We are now officially into the into the 2016/17 amnesty application period, or the Special Voluntary Disclosure Program (SVDP) as the authorities prefer to name it. This SVDP is open to South African resident individuals and companies. Settlors, donors and beneficiaries of foreign discretionary trusts may elect to apply in their individual capacities. The South African Revenue Service (SARS) and the South African Reserve Bank (SARB) have established a joint application process utilizing SARS’s eFiling website. The time period for applying for the SVDP has been lengthened to 30 June 2017, and the tax penalty inclusion rate has been reduced from 50% to 40%.
There has been clarity in respect of the exchange control aspects of the amnesty for some time now. If applicants wish to retain the assets offshore, a penalty of 10% on the value of the assets as at 29 February 2016 will apply. If applicants elect to remit the assets back to South Africa, a penalty of only 5% is payable. These penalties must be paid out of the offshore funds, if lack of liquidity makes this a problem, then a further 2% penalty is payable. Excon regulations are complex and defining whether or not one is in contravention of these regulations can be a tricky affair. All South African banks act as agents of the SARB and are responsible for implementing Excon regulations. If you are uncertain as to whether or not you are in contravention of these Excon regulations, rather be safe than sorry, and approach your bank for some clarity on the matter.

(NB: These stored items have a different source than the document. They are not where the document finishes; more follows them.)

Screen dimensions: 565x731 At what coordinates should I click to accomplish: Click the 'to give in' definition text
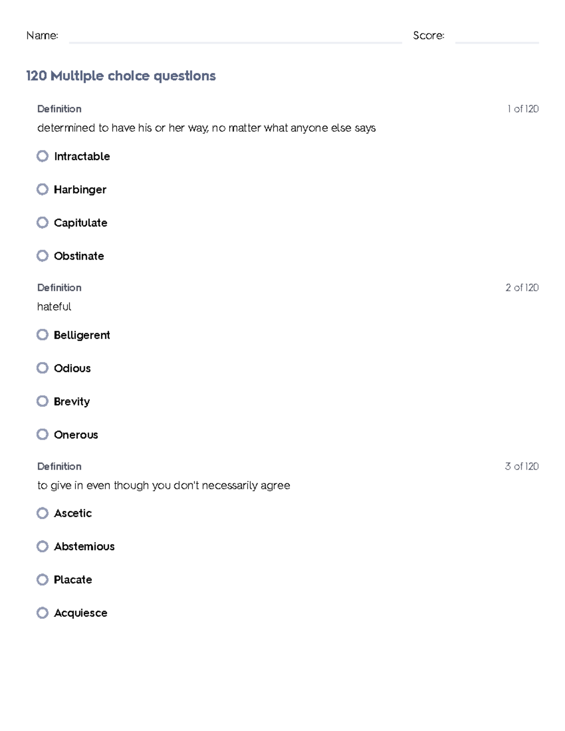click(163, 485)

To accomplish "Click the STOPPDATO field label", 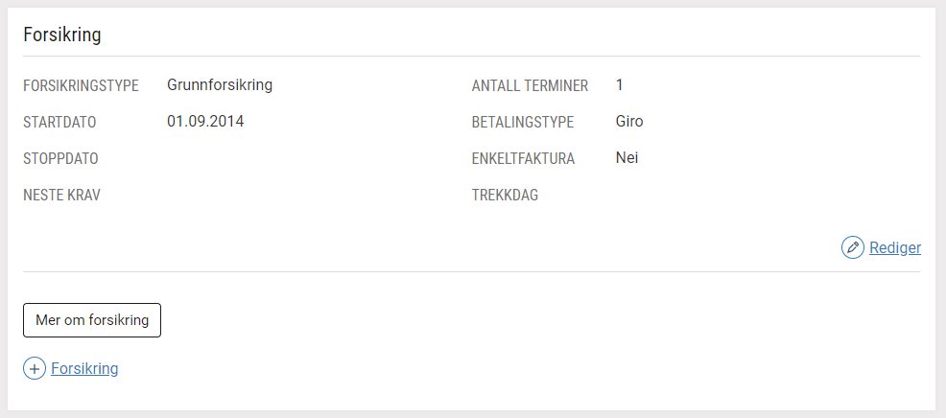I will point(60,158).
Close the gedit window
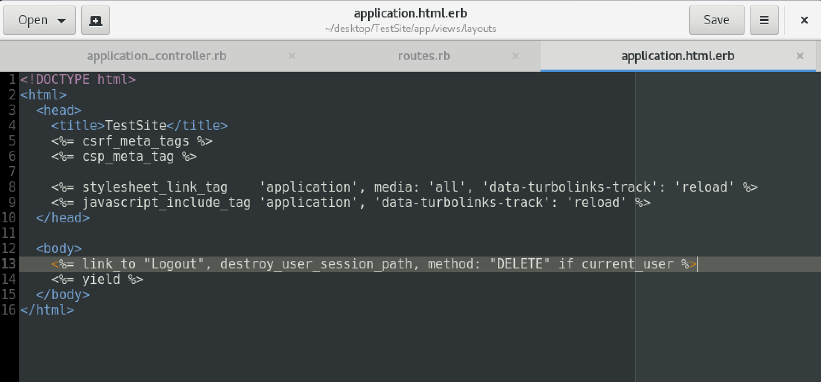This screenshot has height=382, width=821. pyautogui.click(x=804, y=20)
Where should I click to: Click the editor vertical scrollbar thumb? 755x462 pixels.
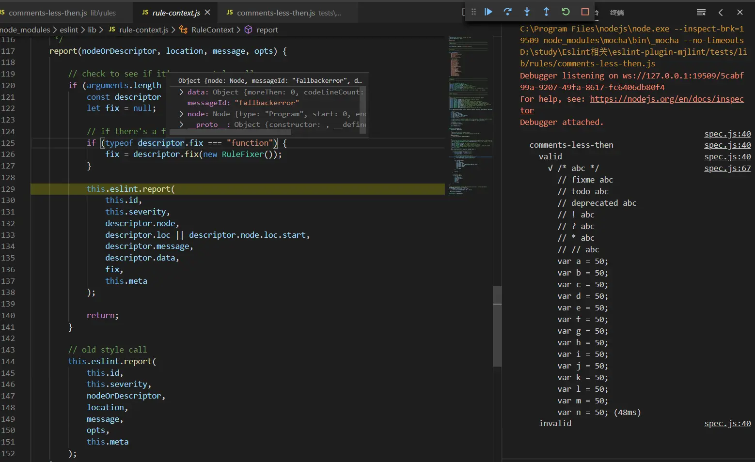pyautogui.click(x=497, y=326)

There has been anything but clarity in respect the tax side of the SVDP. The tax regulations around the SVDP have still not as yet been promulgated as law and all tax applications made will be held on ice by the tax SVDP unit. To apply for the tax SVDP one must obtain details of the capital value of the assets that are in contravention of the Income Tax Act. These values need to be obtained for the 5-year period, March 2010 through to February 2015. The “high-water” mark, i.e. the highest value of these assets over this period, is then determined and 40% of this “high-water” mark value will be added to a taxpayer’s taxable income in respect of the 2015 tax year. The manner and method of determining this tax exposure is made more complex with foreign currencies and varying exchange rates. Once again, potential applicants are urged to take advice from professionals. It goes without saying that the income and capital gains resulting from these SVDP assets would then be declared in future tax years.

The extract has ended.